表題番号:2023C-038 日付:2024/04/02
研究課題ジョルジュ・ペレックの創作における変名と運命
研究者所属(当時) 資格 氏名
(代表者) 文学学術院 文学部 講師 後藤 渡
研究成果概要
 2023年度特定課題「ジョルジュ・ペレックの創作における変名と運命」は、ジョルジュ・ペレックの作品における登場人物の名前の中にその人物の運命が予示されているという点、すなわち彼の命名法が有縁的なものであるという点に着目し、変名の用法を詳らかにした。調査の中で明らかになった一番重要な成果は、作家の命名法が小説中の登場人物にとどまらず現実の人物の名前の変奏にもとり入れられているということだった。
 成果としては次の発表があげられる。
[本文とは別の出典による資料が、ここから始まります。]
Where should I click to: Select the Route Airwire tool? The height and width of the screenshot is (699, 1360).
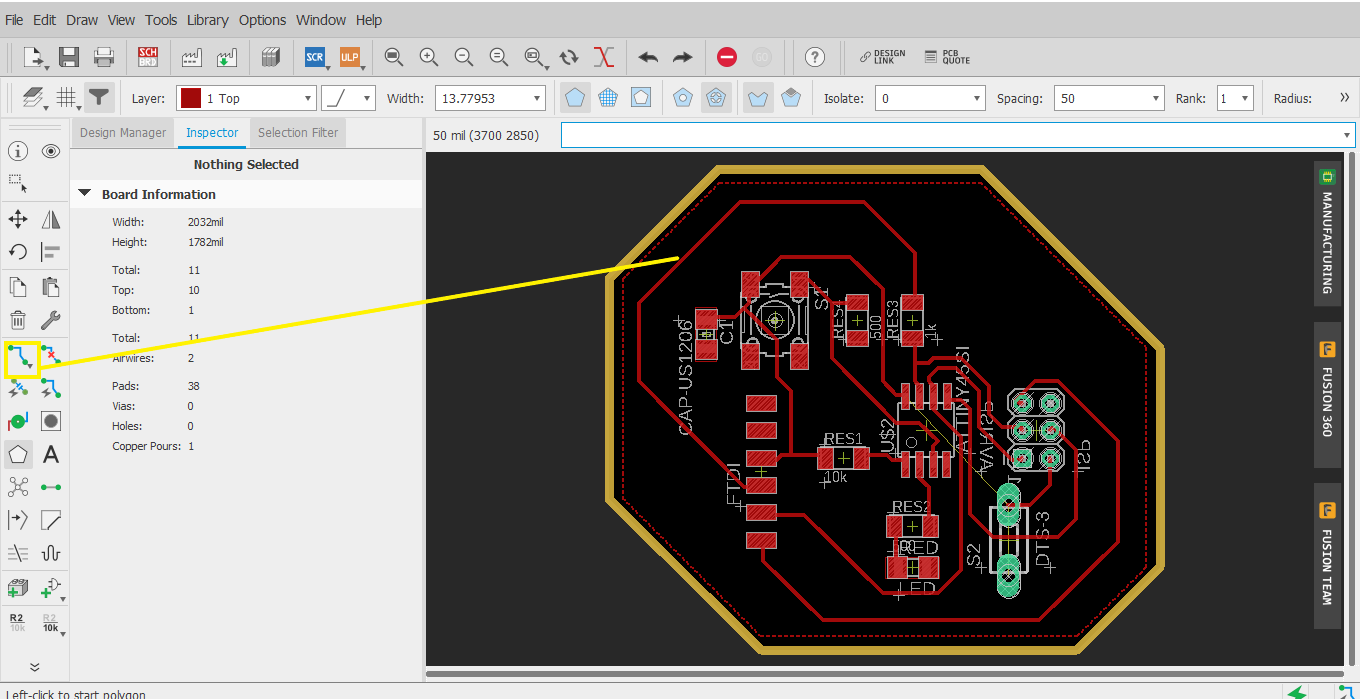click(18, 356)
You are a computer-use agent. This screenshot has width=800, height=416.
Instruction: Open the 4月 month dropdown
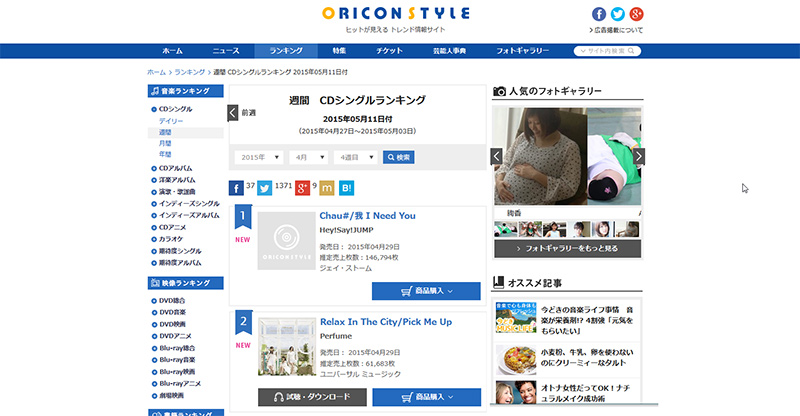(x=308, y=157)
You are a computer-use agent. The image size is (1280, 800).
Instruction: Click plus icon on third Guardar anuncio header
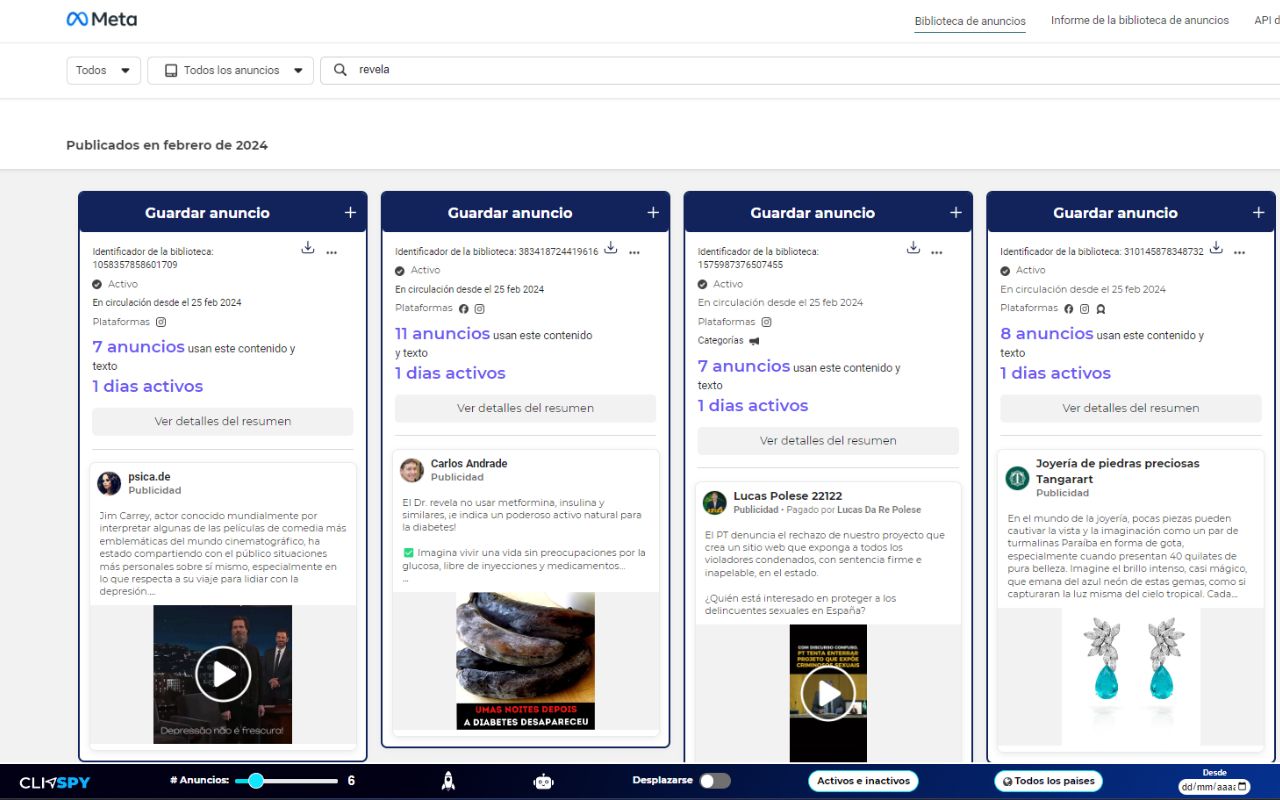tap(956, 212)
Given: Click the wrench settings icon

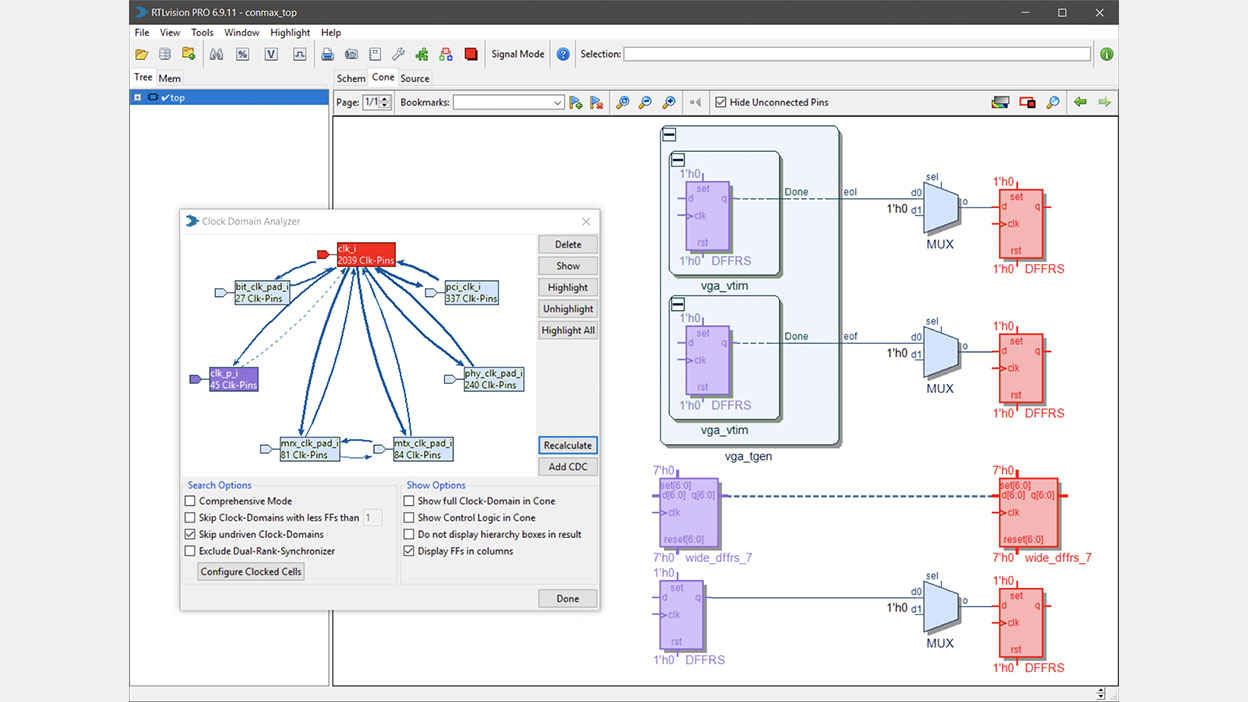Looking at the screenshot, I should (398, 54).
2023年6月11日にフランス国立図書館アルスナル館で行われた実験文学集団についての年次セミネール「形式、制約、可能性」« Formes, Contraintes et Potentialités »で発表した「ジョルジュ・ペレックのラジオの冒険―収蔵庫と鏡としての≪途絶えざる詩≫」(« Une aventure radiophonique de Georges Perec : Poésie ininterrompue comme réserve et miroir »)で詳らかにした。前半部は科学研究費研究活動スタート支援「20世紀フランスにおけるラジオとテクストの相互性」(22K2000)の成果で、作家の盟友、数学者であり詩人でもあるジャック・ルーボーのペレックへの影響について詳らかにした後に、ペレックがルーボーの名前を変奏した「J. R. 固有名詞研究を飽和させる試み」(« J. R. Tentative de saturation onomastique (extrait) »)を分析の対象とした。この小品の中でペレックは、慣習的に聖人名をつけているのみで、ほとんど運命や意味を内包していないジャック・ルーボーという名前を変奏し、変奏された名と名前を持つ人物の簡単な来歴を創作している。人物の来歴は名前からも想起できるものもあり、来歴はルーボーの伝記素ともいえるような生の断片を内包している。すなわち、名前の変奏や来歴はルーボーの生の一側面にのみ光を当てることでルーボーであるがルーボーではない人物を生みだしている。
 本研究で明らかにしたのは、ペレックの変名が実在の人物にも適応される点、そして、そうした変名は運命を予示するものではなく、ありえたかもしれない生の可能性を示すものだという点である。